---- 本文

上海ウエブサイト

上海の経済、都市計画、住宅等の情報を中心に投資の視点から、もろもろの話を書きたいと思っております。

四平路の親子スリ

2006-08-18 12:04:28 | Weblog
写真をクリックすると大きな画面で見ることが出来ます。


副都心五角場より虹口区の同済大学の前を通り市中心部に向かう、四平路がある。
この四平路と海倫路が交差する辺りは地下鉄4号線の駅も出来、区画整理中である。

この辺りも、戦前は多くの日本人が住んでいたところで、現在もその当時の家屋が使用されているとの事である。

交差点でタクシーを降りると、通訳さんが子連スリがいるという。

女性が赤ん坊を抱いて交差点を渡ってくる。
その後、ちょっと間隔をあけて、10歳ぐらいの男の子がついてくる。

親子共、瑠璃色の目をしている。
身なりは粗末だけれども、女性はぞくっと来るほどの美人である。
赤ん坊は目が大きく愛嬌のある顔をしている。

赤ん坊の愛くるしい仕草に見とれて、あやしていると隙を見てもう一人の子供が財布や持ち物をかっぱらって逃げる。

中国人ではない。

いや、人種的には中国人ではないが、国籍は中国だそうである。

通訳さんの解説によると、中央アジアに近い辺境、新疆辺りから一家で出稼ぎに来ている人が多いそうである。

男は電車やバスでの強盗、スリ、かっぱらい。

子供だけの場合でも、電車や駅構内で物貰いをさせられる。
欲を出さなければ、子供の物乞いだけで、親子三人が生活できるそうである。

昔から人、金、物、情報が集まる上海は富の集積地でもある。

人は富に群がる。

--------
---- データ抜粋

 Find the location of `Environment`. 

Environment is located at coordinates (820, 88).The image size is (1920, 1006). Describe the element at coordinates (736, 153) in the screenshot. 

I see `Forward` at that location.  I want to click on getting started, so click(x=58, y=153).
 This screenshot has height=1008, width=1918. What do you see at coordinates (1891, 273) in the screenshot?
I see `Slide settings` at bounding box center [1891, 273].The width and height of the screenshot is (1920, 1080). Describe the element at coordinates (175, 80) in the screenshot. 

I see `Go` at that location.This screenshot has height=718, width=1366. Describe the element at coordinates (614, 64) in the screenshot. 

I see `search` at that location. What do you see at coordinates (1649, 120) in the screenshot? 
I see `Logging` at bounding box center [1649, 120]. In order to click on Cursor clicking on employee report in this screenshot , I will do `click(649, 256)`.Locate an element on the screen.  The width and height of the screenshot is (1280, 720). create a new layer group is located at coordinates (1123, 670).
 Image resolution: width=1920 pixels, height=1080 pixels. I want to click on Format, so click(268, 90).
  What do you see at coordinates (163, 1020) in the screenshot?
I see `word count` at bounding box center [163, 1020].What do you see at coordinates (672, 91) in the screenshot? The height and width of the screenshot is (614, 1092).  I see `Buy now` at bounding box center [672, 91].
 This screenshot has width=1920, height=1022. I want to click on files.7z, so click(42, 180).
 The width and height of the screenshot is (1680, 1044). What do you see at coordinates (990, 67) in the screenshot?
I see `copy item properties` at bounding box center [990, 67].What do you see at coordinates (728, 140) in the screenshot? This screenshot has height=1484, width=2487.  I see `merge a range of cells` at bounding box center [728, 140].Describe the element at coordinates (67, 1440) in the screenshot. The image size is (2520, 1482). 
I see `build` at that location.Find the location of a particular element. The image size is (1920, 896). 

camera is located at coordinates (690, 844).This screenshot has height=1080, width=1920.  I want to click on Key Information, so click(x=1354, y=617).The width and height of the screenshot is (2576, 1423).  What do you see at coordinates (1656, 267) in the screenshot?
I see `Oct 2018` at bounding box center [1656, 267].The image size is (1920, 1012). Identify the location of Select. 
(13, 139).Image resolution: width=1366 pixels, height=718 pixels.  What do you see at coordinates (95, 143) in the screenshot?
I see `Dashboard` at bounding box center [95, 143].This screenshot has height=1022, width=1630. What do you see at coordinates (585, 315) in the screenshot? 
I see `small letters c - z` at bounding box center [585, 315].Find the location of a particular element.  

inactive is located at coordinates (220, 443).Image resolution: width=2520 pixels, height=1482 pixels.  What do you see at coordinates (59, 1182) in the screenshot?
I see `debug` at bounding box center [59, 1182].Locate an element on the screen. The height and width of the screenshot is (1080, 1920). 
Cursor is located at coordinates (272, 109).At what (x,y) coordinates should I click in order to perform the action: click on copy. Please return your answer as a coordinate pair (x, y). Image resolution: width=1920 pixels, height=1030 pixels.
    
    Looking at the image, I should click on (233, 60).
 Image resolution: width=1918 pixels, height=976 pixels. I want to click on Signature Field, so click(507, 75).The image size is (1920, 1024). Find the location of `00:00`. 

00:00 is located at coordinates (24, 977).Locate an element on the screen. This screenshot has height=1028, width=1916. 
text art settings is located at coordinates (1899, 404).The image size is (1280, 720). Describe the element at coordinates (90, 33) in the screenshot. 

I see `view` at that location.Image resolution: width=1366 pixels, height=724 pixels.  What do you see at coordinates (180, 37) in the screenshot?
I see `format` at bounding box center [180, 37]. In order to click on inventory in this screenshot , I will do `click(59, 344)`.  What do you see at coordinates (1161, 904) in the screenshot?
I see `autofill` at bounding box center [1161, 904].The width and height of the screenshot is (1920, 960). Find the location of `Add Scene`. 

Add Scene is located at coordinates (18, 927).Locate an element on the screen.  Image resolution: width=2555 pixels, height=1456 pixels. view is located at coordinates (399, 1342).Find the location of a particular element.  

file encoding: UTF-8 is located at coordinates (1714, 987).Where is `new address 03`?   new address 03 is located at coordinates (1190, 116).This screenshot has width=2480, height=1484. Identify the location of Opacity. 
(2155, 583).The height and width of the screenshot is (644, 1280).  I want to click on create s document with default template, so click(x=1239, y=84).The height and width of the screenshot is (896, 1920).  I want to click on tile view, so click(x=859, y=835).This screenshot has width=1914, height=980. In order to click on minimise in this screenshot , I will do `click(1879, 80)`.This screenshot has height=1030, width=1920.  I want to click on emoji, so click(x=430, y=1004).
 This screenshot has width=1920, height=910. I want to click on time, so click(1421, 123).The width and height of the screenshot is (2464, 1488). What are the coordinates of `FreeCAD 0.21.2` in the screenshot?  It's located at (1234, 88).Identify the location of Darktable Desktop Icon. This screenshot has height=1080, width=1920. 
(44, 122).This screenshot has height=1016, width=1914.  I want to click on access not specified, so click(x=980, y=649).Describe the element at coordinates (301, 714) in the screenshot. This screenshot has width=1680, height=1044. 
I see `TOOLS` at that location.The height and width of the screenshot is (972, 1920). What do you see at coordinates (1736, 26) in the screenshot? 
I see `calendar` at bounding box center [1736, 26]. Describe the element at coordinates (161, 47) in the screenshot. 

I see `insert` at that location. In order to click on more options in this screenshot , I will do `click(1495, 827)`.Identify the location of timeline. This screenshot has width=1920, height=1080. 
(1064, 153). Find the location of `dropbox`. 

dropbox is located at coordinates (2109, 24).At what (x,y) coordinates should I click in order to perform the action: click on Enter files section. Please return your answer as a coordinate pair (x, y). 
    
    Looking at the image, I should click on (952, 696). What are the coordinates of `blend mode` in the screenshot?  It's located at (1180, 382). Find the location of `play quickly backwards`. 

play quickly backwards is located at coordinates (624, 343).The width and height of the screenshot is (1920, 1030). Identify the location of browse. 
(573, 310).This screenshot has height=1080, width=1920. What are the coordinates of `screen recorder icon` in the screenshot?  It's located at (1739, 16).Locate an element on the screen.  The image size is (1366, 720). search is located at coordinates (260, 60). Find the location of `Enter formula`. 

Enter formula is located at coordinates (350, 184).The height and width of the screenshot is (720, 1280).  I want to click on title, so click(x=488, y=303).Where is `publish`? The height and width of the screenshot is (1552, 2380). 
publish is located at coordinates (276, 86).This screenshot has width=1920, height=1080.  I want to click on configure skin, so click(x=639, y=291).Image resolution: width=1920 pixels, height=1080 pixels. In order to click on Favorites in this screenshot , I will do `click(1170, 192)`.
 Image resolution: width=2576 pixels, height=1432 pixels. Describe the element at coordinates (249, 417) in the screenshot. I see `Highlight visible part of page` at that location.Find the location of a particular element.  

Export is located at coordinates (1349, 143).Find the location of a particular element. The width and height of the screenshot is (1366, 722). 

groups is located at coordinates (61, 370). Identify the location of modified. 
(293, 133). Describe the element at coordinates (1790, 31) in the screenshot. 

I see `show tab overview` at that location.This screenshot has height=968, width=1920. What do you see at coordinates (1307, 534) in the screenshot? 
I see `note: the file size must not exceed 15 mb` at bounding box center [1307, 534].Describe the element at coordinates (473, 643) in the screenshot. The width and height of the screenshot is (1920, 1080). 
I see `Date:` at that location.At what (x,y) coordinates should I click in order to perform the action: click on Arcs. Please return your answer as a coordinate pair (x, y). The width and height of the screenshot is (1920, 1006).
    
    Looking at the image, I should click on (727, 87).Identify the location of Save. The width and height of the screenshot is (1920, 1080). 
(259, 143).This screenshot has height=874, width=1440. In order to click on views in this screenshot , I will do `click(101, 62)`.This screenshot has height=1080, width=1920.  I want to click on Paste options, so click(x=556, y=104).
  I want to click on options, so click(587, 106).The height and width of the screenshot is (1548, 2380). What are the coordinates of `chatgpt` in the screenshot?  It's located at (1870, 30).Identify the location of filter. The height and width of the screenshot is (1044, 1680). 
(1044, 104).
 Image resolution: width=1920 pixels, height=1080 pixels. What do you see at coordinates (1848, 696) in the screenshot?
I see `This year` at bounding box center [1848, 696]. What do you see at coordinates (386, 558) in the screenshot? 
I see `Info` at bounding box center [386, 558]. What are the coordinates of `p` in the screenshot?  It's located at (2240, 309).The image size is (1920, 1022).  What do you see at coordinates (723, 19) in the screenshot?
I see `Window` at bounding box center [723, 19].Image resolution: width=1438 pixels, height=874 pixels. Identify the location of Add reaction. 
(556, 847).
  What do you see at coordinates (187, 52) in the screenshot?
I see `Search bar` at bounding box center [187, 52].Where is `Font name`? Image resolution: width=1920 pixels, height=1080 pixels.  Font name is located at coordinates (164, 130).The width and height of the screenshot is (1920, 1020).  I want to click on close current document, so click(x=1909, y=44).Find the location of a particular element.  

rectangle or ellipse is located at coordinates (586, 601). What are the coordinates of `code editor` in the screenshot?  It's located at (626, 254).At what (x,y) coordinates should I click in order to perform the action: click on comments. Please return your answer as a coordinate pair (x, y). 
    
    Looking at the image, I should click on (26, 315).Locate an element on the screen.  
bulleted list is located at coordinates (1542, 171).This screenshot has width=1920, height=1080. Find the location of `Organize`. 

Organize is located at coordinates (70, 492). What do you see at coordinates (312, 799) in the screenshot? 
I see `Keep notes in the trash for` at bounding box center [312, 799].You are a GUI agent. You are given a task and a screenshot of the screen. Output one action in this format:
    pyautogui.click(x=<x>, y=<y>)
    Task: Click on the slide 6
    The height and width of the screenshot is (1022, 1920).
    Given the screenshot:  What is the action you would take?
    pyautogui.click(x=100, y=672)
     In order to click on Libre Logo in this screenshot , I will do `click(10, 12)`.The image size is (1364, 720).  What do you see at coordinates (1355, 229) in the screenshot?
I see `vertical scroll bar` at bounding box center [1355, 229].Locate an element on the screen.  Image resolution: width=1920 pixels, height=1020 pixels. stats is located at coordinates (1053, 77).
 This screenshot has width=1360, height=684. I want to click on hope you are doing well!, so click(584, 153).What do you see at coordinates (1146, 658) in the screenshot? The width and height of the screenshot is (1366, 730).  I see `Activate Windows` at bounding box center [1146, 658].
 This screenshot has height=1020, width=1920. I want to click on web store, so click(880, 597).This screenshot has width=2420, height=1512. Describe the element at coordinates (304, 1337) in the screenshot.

--------

### やること
A: 本文で通訳さんは、親子でスリをする一家がどのあたりから出稼ぎに来ている人が多いと説明しているか。
B: 本文のうち、「副都心五角場より虹口区の同済大学の前を通り市中心部に向かう、四平路がある。」を含む語句で始まり「身なりは粗末だけれども、女性はぞくっと来るほどの美人である。」で終わる部分を、一字も変えずに書き写す。

### 解答
A: 中央アジアに近い辺境の、新疆辺り。

B:
副都心五角場より虹口区の同済大学の前を通り市中心部に向かう、四平路がある。
この四平路と海倫路が交差する辺りは地下鉄4号線の駅も出来、区画整理中である。

この辺りも、戦前は多くの日本人が住んでいたところで、現在もその当時の家屋が使用されているとの事である。

交差点でタクシーを降りると、通訳さんが子連スリがいるという。

女性が赤ん坊を抱いて交差点を渡ってくる。
その後、ちょっと間隔をあけて、10歳ぐらいの男の子がついてくる。

親子共、瑠璃色の目をしている。
身なりは粗末だけれども、女性はぞくっと来るほどの美人である。